Aus dem politischen Konkurrenzverhältnis wird das Freund/Feind-Verhältnis

Das Überlegenheitsgefühl der politisch medialen Klasse, ihre tiefe Überzeugung, die wahre Humanität, den wissenschaftlichen Fortschritt und die Grundwerte der Demokratie exklusiv zu besitzen und zu vertreten, ist von einer religiösen Qualität. Religiös deswegen, weil hier ein geschlossenes Weltbild verinnerlicht wird, von dem abzuweichen nur unmoralisch und inhuman sein kann. So, wie das eben bei Religionen insbesondere in ihrer Frühphase ist. Der Glaube ist von der Qualität des Wissens, jedenfalls subjektiv. Man muß unbedingt dafür eintreten. Es fehlt lediglich der transzendentale Bezug, alles andere findet seine Parallele in tiefer Religiosität. Das bedingt selbstverständlich eine geradezu physische Abscheu vor Überzeugungen und Weltbildern, die dieser Zivilreligion entgegenstehen. Dies wiederum führt unweigerlich zur Wahrnehmung des anderen als Feind im Sinne der Definition von Carl Schmitt. Religionsgeschichtlich gesprochen zur Wahrnehmung als Ketzer. Mit Ketzern spricht man nicht von gleich zu gleich. Solch ein Natterngezücht ist schlicht und einfach auszumerzen.

Der geistige Bürgerkrieg

Carl Schmitt sieht in der Konsequenz des Freund/Feind-Verhältnisses letztendlich die Möglichkeit des Krieges, auch des Bürgerkrieges. Nichts anderes findet statt, wenn es nicht darum geht, Abweichler, politische Gegner, schlicht „die Anderen“, zu überzeugen, sondern aus der Gesellschaft auszuschließen, wobei es schon genügt, einen solchen Ketzer zu kennen („Kontaktschuld“).
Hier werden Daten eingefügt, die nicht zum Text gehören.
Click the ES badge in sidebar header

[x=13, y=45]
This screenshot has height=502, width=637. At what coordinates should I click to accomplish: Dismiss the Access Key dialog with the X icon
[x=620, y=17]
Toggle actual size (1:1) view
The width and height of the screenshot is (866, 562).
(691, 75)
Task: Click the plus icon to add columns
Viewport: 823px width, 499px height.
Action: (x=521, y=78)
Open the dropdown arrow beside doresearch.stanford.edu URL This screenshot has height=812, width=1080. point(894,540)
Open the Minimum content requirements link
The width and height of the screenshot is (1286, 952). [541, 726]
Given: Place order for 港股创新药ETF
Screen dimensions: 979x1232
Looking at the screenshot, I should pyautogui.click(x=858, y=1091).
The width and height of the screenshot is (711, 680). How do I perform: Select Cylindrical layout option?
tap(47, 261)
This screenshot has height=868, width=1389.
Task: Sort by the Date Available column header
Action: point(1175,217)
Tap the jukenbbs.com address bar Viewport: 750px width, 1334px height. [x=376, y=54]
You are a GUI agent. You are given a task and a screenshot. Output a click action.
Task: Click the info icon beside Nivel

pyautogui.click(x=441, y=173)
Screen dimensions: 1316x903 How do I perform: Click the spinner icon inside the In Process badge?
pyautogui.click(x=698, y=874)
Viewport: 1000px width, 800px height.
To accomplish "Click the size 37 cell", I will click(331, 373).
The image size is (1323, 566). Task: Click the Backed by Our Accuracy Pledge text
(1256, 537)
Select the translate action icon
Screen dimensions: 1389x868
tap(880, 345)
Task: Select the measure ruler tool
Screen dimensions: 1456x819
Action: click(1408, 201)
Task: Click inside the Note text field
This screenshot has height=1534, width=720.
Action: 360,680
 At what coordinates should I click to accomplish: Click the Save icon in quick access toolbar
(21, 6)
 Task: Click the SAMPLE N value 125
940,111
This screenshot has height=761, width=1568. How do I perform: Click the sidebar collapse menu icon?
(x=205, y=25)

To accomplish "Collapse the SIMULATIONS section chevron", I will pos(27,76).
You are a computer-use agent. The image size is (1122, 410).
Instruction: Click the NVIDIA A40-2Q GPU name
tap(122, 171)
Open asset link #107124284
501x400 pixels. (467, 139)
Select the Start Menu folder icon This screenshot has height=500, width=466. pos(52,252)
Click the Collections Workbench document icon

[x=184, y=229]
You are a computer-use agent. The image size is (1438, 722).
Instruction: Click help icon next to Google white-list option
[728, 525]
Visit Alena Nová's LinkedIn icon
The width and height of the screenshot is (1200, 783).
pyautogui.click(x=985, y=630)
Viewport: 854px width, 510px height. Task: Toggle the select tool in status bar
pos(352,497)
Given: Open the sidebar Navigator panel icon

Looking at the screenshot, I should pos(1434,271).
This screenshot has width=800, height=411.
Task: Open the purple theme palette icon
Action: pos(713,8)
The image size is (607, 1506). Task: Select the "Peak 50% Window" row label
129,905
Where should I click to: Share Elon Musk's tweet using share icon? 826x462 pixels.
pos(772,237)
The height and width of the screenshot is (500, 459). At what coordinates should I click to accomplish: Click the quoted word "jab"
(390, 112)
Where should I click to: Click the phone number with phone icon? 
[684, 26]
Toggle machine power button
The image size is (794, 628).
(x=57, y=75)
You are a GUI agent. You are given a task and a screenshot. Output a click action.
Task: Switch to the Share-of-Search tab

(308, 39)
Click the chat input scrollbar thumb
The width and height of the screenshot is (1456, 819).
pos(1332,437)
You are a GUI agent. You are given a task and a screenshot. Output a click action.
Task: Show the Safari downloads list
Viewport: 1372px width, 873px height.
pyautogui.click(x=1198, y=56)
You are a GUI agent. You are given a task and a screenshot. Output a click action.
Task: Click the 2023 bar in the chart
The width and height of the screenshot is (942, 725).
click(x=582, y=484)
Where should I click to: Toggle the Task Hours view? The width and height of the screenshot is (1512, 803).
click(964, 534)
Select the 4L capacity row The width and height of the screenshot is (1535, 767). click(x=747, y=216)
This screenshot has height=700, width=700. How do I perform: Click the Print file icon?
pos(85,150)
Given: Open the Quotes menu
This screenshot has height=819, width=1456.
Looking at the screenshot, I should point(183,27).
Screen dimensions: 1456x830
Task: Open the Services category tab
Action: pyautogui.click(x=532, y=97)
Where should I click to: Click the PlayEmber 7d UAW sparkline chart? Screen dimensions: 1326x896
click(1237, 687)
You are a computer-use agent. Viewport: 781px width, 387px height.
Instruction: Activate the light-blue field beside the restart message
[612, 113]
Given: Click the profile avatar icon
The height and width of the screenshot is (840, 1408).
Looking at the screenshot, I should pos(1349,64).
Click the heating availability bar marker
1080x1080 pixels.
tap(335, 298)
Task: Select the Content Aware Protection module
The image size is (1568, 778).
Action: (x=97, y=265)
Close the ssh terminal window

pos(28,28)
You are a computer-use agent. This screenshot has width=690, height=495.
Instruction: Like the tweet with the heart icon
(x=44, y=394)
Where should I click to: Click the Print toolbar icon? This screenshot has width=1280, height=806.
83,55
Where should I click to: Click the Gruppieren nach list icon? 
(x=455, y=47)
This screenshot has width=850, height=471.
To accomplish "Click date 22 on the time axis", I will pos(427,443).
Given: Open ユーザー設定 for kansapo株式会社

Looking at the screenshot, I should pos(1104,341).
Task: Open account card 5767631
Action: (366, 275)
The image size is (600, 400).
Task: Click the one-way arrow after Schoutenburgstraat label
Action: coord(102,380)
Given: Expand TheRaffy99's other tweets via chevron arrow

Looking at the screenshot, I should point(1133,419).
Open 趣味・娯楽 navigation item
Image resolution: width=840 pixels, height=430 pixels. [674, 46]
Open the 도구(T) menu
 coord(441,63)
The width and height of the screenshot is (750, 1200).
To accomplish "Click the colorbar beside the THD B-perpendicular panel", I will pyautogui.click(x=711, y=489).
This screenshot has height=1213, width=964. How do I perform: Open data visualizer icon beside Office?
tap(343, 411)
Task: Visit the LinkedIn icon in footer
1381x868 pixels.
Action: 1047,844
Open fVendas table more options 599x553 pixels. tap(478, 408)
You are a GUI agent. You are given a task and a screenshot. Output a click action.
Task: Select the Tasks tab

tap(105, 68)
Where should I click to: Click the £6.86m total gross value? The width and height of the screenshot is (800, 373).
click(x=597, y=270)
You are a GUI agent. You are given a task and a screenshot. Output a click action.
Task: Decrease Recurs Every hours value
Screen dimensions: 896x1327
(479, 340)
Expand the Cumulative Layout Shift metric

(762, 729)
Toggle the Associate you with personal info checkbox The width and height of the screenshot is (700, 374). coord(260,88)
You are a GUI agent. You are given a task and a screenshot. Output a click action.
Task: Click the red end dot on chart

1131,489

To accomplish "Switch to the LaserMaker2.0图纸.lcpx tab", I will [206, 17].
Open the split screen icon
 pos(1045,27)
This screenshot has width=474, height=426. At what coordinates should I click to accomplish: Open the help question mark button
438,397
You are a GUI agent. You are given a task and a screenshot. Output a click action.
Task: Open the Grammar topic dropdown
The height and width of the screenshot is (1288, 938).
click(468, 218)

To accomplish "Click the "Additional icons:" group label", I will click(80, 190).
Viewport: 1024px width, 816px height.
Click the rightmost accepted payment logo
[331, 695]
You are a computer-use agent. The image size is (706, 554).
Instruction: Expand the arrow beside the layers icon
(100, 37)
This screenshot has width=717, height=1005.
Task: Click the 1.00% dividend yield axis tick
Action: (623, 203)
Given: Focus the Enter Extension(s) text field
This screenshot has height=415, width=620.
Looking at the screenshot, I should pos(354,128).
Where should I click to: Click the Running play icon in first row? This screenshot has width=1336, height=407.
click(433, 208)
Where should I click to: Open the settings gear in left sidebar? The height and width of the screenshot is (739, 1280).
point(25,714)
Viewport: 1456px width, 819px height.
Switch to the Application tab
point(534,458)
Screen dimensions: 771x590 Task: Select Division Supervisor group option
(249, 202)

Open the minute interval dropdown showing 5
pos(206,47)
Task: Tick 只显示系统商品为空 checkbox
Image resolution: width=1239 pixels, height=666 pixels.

Nicht anders zu erklären sind Erscheinungsformen des politischen Lebens wie etwa die Verhinderung des normalen parlamentarischen Betriebes mittels scheinjuristischer Methoden, vor allem im Wege des Missbrauchs von Verfahrensregeln. Wir erinnern uns an das unwürdige Schauspiel im Deutschen Bundestag, dessen Mehrheit entgegen parlamentarischem Brauch der Oppositionspartei AfD den ihr zustehenden Posten eines Vizepräsidenten mehrfach verweigerte. Aktuell konnten wir erleben, daß der Stadtrat von Nürnberg den Abgeordneten der AfD den Einzug in die Ausschüsse und damit den Fraktionsstatus mit juristischen Taschenspielertricks versagen wollte. Nun ist Deutschland immer noch ein Rechtsstaat, und die wackeren Spezialdemokraten des Nürnberger Stadtrates scheiterten mit ihrem Ansinnen vor den Verwaltungsgerichten.

In dieses Schema gehört auch die Umfunktionierung der populären Fernseh-Talkshows in Tribunale. Wenn schon ein Vertreter des „Rechtspopulismus“ eingeladen wird, dann steht der Satansjünger einer geschlossenen Phalanx von Vertretern des  Wahren, Guten und Schönen gegenüber, und die Moderation weckt ungute Erinnerungen an die (Un-)heilige Inquisition. Bemerkenswert ist der Umgang, den diverse Innenminister und Polizeipräsidenten mit den sogenannten Querdenker-Demonstrationen pflegen. Nicht nur, daß auch hier die Verwaltungsgerichte regelmäßig das Grundrecht auf Versammlungsfreiheit und freie Meinungsäußerung durchsetzen müssen, nein, die Polizei wird vielfach angewiesen, bei Bagatellverstößen von Demonstranten rigide zu ahnden, was sie selbstverständlich bei massiven Straftaten von Linksextremisten nicht so ohne weiteres tut.

Als gelehriger Schüler von Carl Schmitt zeigt sich derzeit der bayerische Ministerpräsident Markus Söder, der die sogenannten Querdenkerdemos nun von den Verfassungsschutzbehörden beobachten lassen will. Zwar gibt es am Rande dieser Demonstrationen auch extremistische Mitläufer, vielleicht auch den ein oder anderen sogenannten Reichsbürger. Die große Masse aber sind, was sich jeder auf den Videos dieser Demonstrationen anschauen kann, offensichtlich harmlose Bürger, die nun einmal von ihrem Grundrecht Gebrauch machen, Kritik an den Maßnahmen ihrer Regierung zu üben. In das Schema von Freund und Feind gehörte das bisher nur in autoritären Staaten. Nicht von ungefähr gehören die Werke von Carl Schmitt zur bevorzugten Lektüre chinesischer Politiker.

Der geistige Bürgerkrieg hat begonnen

Wirklich grotesk ist der Vorwurf an die sogenannten Rechtspopulisten, die Gesellschaft zu spalten. Wenn jemand die Gesellschaft spaltet, dann derjenige, der den demokratischen Diskurs unterbindet, weil er den politischen Mitbewerber zum Feind erklärt und mit allen Mitteln auszugrenzen sucht. Wenn dann, wie das bei uns nun leider der Fall ist, die Medien und die Vertreter der Geisteswissenschaften nahezu einhellig hinter den politisch Herrschenden stehen, dann wird dieser geistige Bürgerkrieg auch mit ungleichen Mitteln jenseits jeglicher Fairness geführt. Was daraus letztendlich entstehen kann, werden diejenigen verantworten müssen, die auf dem hohen Ross der politischen Moral auf das Schlachtfeld des Bürgerkrieges reiten.